◆ **RECORDS SHOWN**
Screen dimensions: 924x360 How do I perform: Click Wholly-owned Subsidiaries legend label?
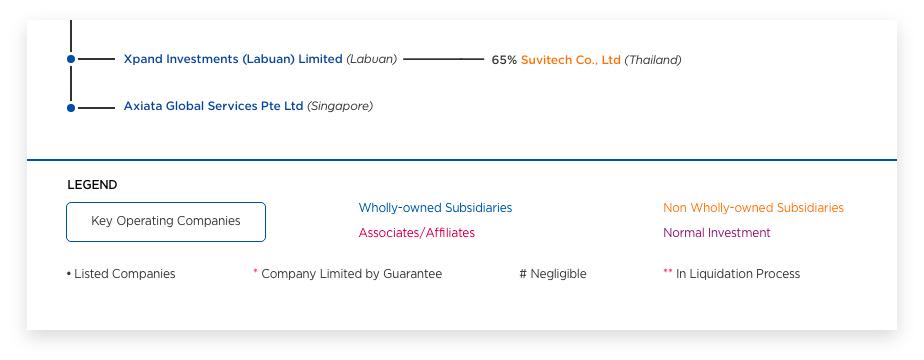[435, 208]
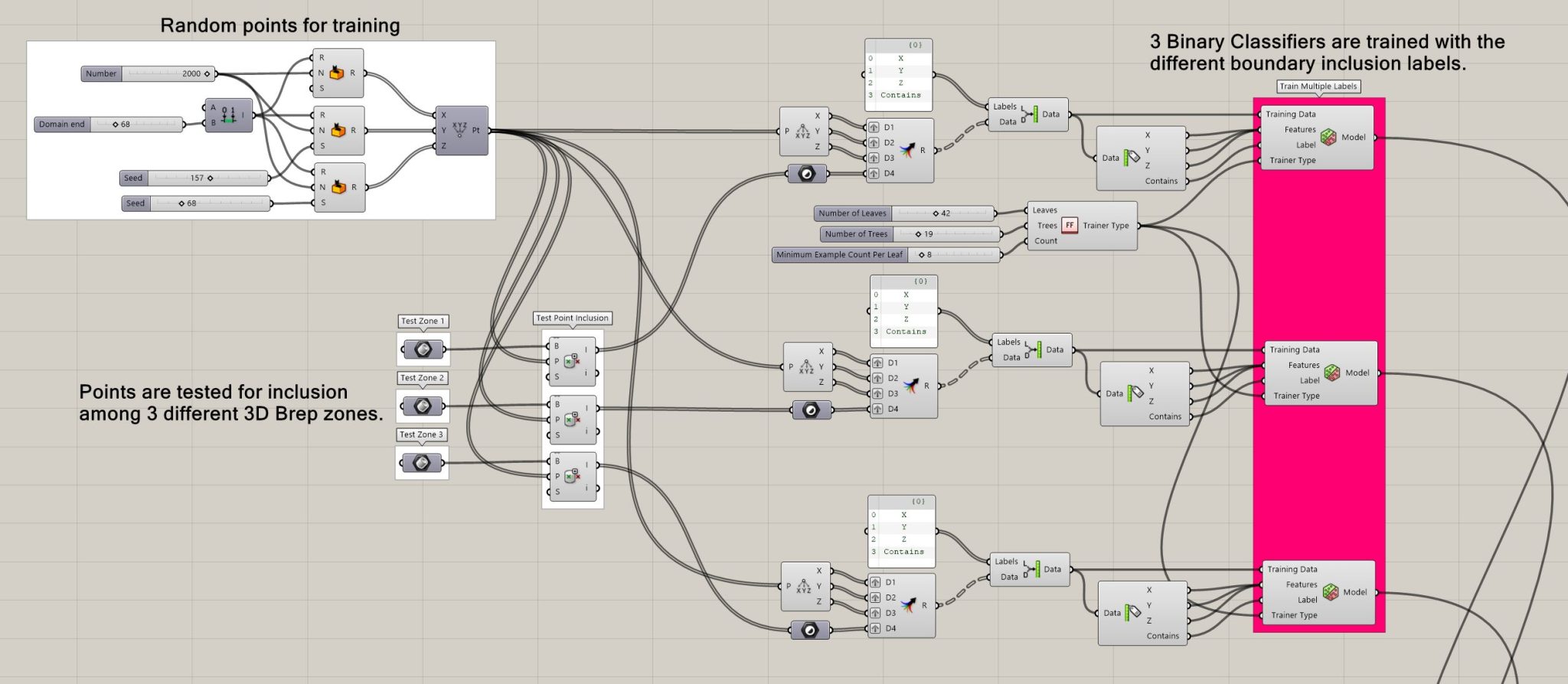Click the middle Data tag filter icon

1135,392
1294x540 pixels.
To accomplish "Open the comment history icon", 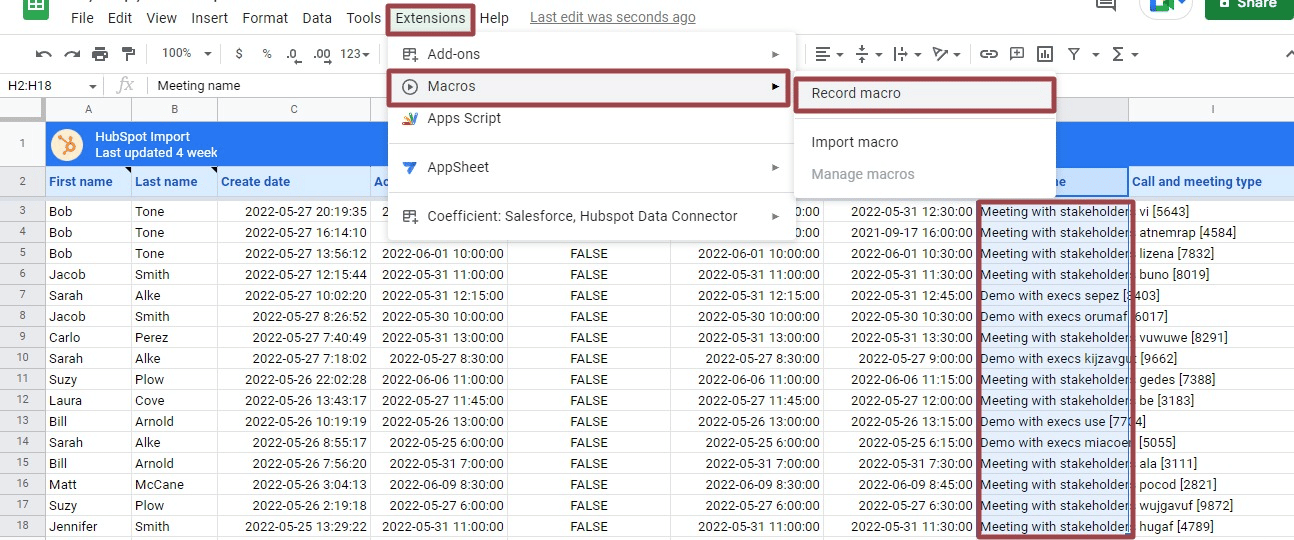I will coord(1106,5).

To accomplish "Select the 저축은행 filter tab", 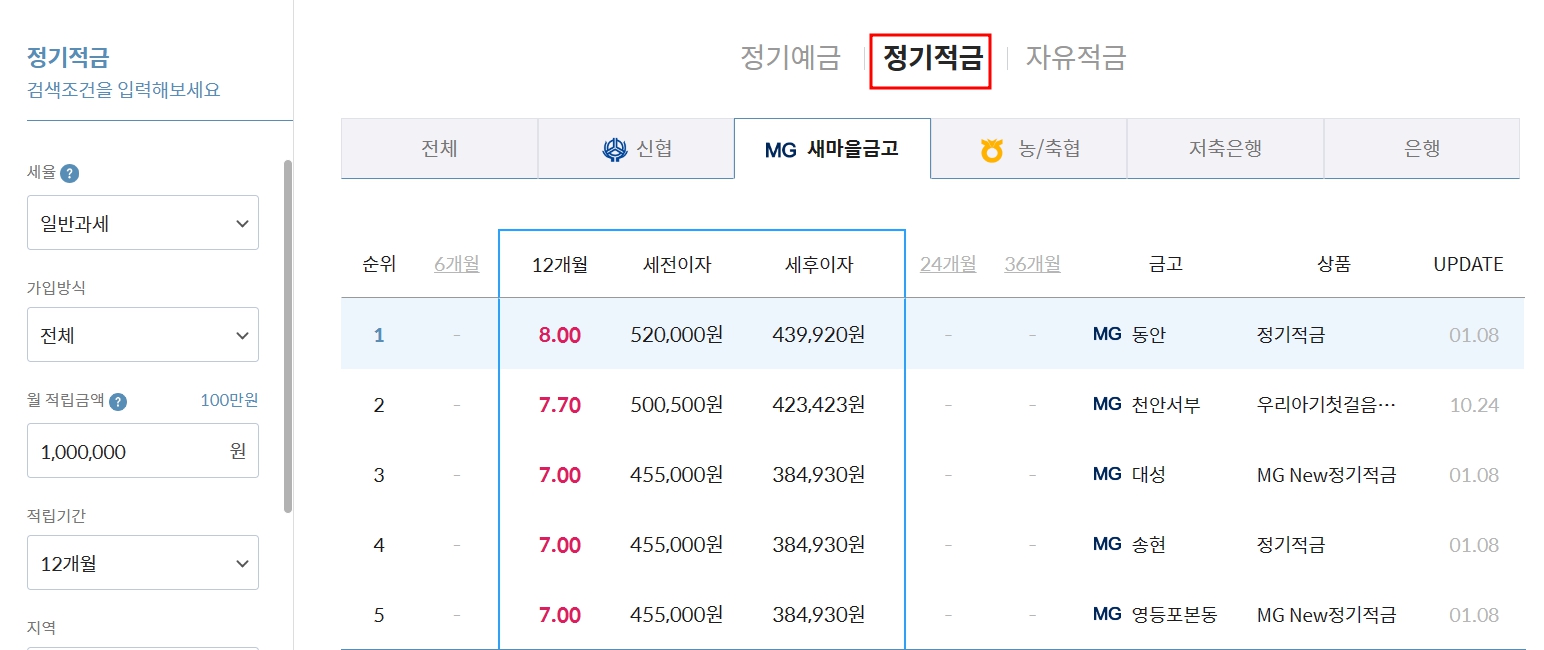I will pyautogui.click(x=1224, y=147).
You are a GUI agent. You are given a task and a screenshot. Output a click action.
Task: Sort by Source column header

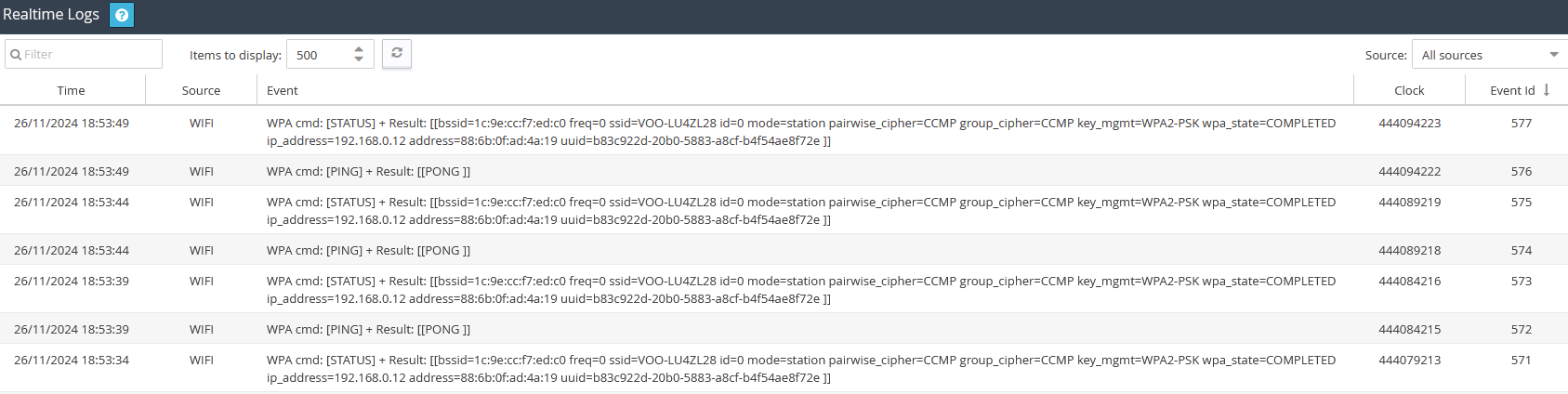coord(201,90)
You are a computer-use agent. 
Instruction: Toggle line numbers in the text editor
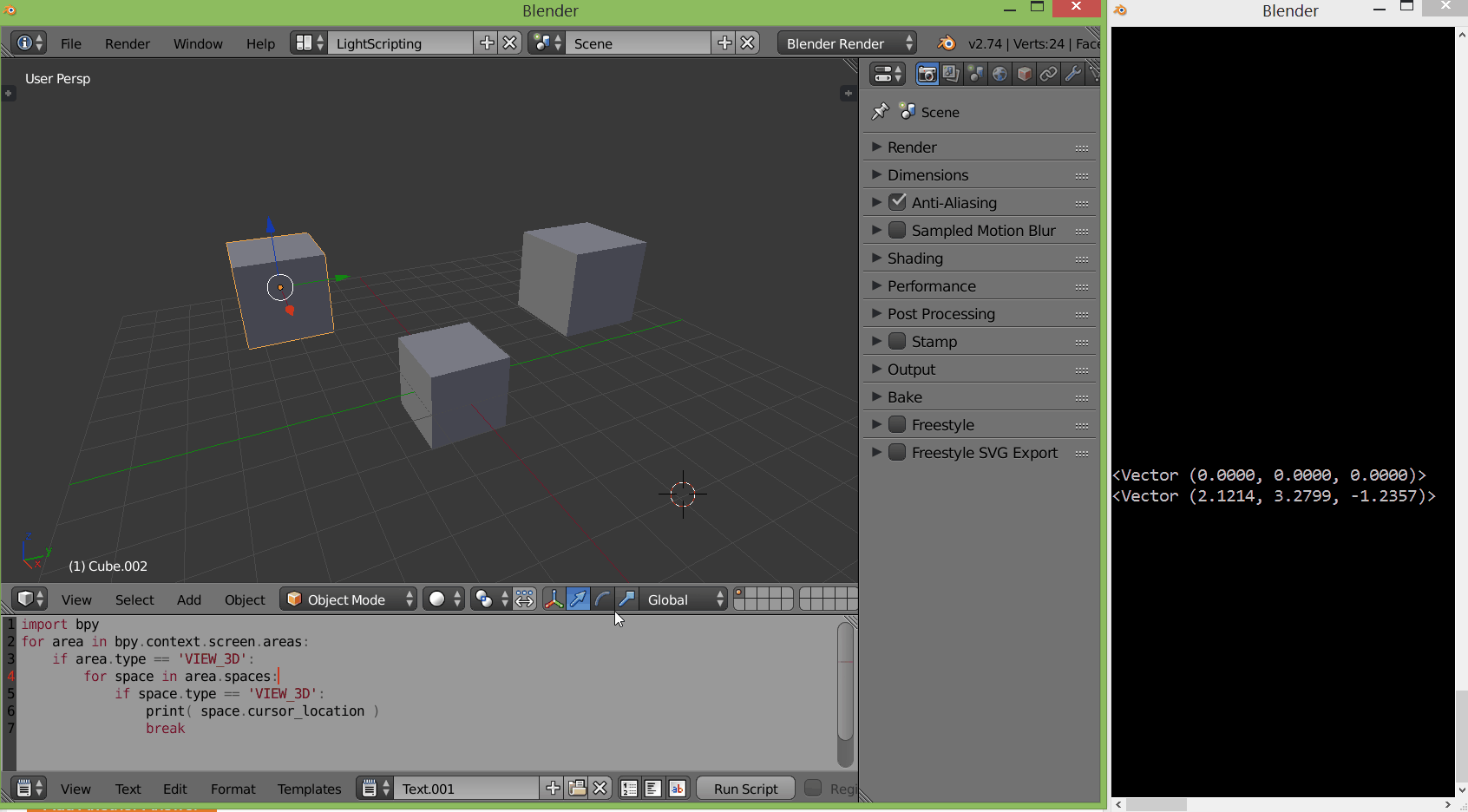pos(629,788)
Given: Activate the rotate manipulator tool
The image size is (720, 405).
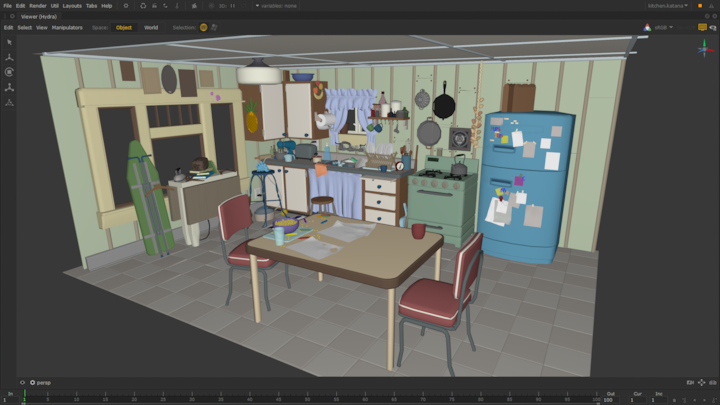Looking at the screenshot, I should tap(9, 72).
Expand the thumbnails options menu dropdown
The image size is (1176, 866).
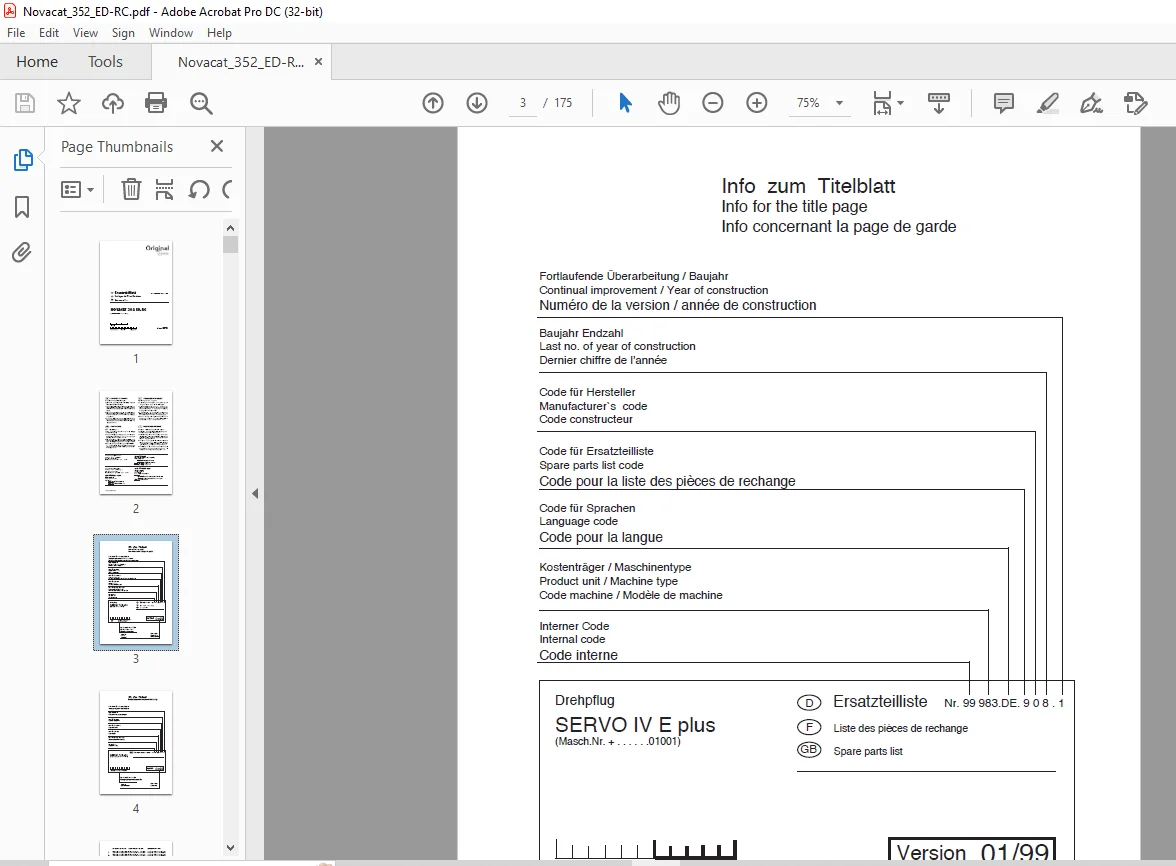(77, 190)
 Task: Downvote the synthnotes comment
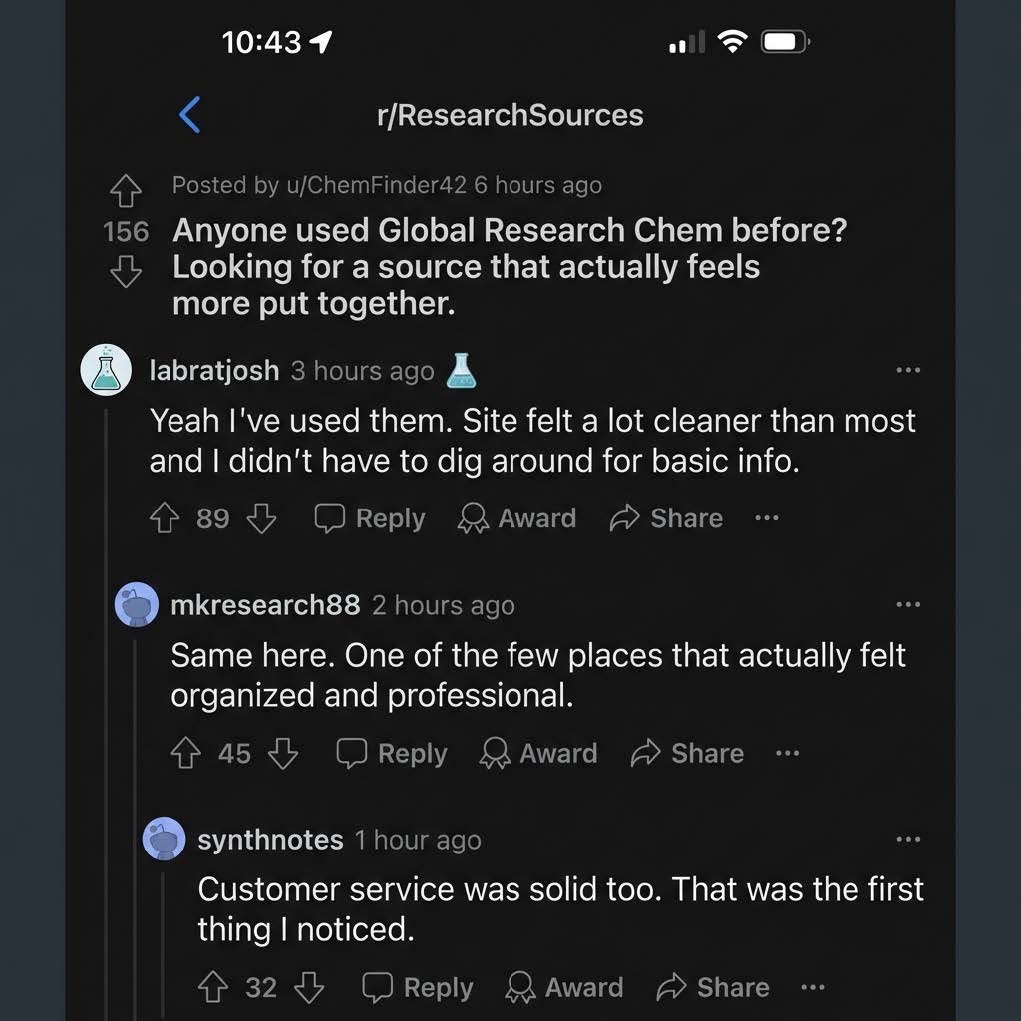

◆ **SHORT TASK**
Replace "image size" with "frame size" in the lines starting with the line containing "You are a GUI" and going on through the end of the lines above, leaving everything else unchanged. Give only those lines, without the pictures.

◆ **RESULT OF THIS TASK**
You are a GUI agent. You are given a task and a screenshot. Output a click action.
Task: Sort by Source column header

coord(201,90)
You are a computer-use agent. 
Instruction: Toggle line numbers in the text editor
pos(629,788)
Given: Activate the rotate manipulator tool
The frame size is (720, 405).
Looking at the screenshot, I should tap(9, 72).
Expand the thumbnails options menu dropdown
The frame size is (1176, 866).
(77, 190)
 Task: Downvote the synthnotes comment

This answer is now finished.